**Page**
────────────────────────────────────────

Ewart College was a historical women's college located in Toronto, Ontario, Canada, affiliated with the Presbyterian Church in Canada. In September 1991, it merged with Knox College, University of Toronto.

Founded on October 11, 1897, it was then called the Ewart Missionary Training Home, later to be renamed the Presbyterian Missionary and Deaconess Training School.  After a new building was constructed in 1960, it was renamed for Catherine Seaton Ewart; that building, located at 156 St. George Street, is now home to Ernescliff College.

Founded by women, the original purpose of Ewart was to prepare women for missionary service.  In later years, it focused on diaconal ministry and Christian and lay education. Following the Presbyterian Church in Canada's decision to ordain women as Ministers in 1966, the college admitted male students in the 1970s, and in 1991, along with the merger with Knox College, many Ewart graduates have taken further studies to become ordained within the Presbyterian Church.

────────────────────────────────────────

**Source excerpt**
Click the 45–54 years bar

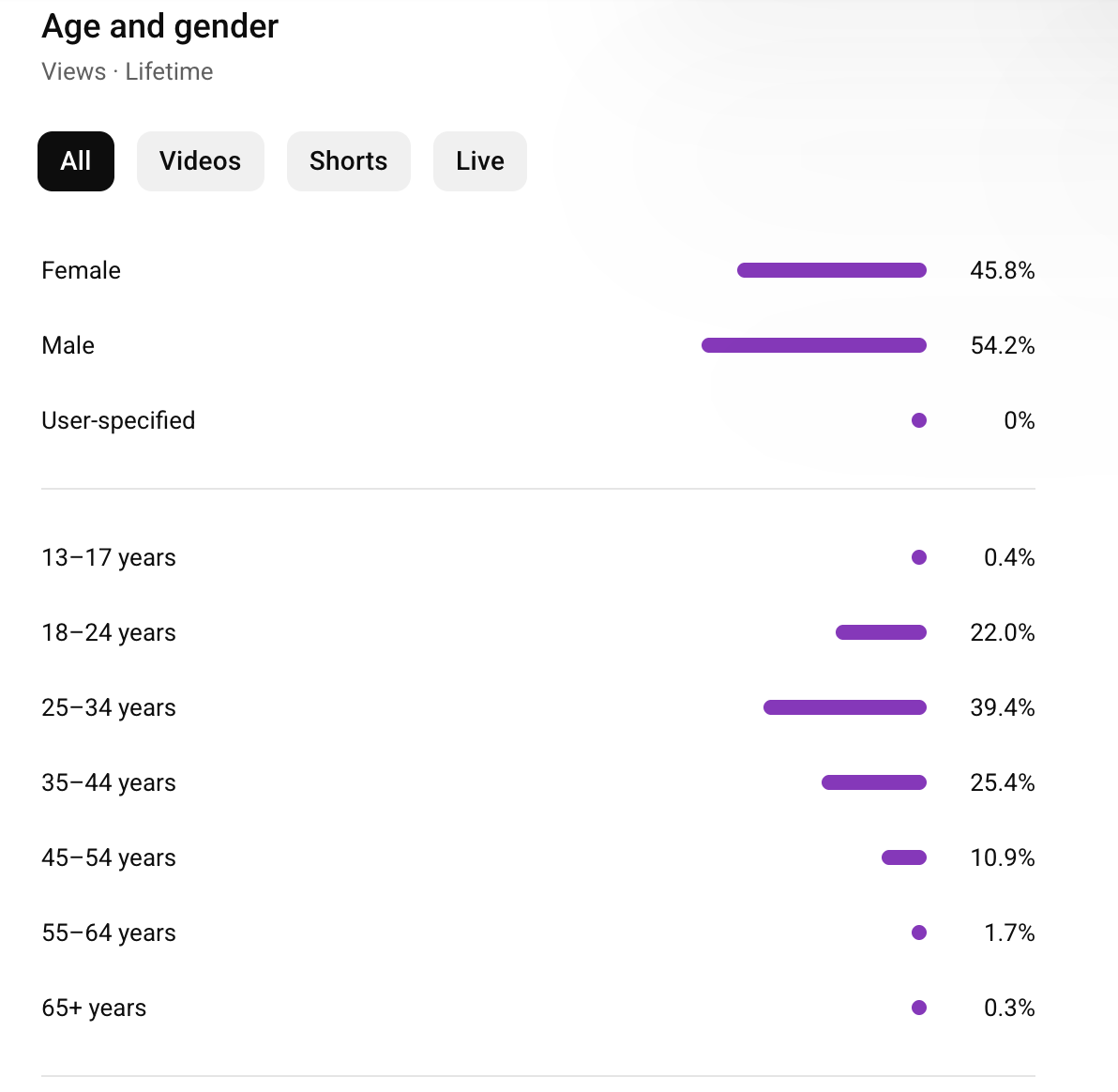click(903, 857)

────────────────────────────────────────

**Directives**
1. Repeat the Ewart College passage word for word, from "Founded on October" to "the Presbyterian Church.".
2. Answer from the Ewart College passage:
(a) On what date was the school founded?
(b) At what street address was the building constructed in 1960?
(c) In which year did the Presbyterian Church in Canada decide to ordain women as Ministers?
3. Go on with the Ewart College passage, picking up after its final sentence.
The data isn't needed for any of this.

**Responses**
1.
Founded on October 11, 1897, it was then called the Ewart Missionary Training Home, later to be renamed the Presbyterian Missionary and Deaconess Training School.  After a new building was constructed in 1960, it was renamed for Catherine Seaton Ewart; that building, located at 156 St. George Street, is now home to Ernescliff College.

Founded by women, the original purpose of Ewart was to prepare women for missionary service.  In later years, it focused on diaconal ministry and Christian and lay education. Following the Presbyterian Church in Canada's decision to ordain women as Ministers in 1966, the college admitted male students in the 1970s, and in 1991, along with the merger with Knox College, many Ewart graduates have taken further studies to become ordained within the Presbyterian Church.

2.
(a) October 11, 1897
(b) 156 St. George Street
(c) 1966

3.
Ewart Chapel, housed within the Chapel at Knox College, is named after Ewart College, along with the McKay Educational Resource Room.
The Ewart Centre for Lay Education at Knox College, an adult education program, is also named after the institution.  It offers a certificate program in Christian Faith and Life.

See also
 List of current and historical women's universities and colleges

References
 Dickson, Irene and Margaret Webster. 'To Keep the Memory Green: A History of Ewart College 1897-1987' (Toronto: Ewart College, 1986)
 McCarroll-Butler, Pam.  "Reclaiming the story of Ewart College 100 years after its founding."  Presbyterian Record.  October 1, 1997.
 McLelland, Joseph C.  "Post-script: women...and mission?"  Presbyterian Record.  September 1, 1999.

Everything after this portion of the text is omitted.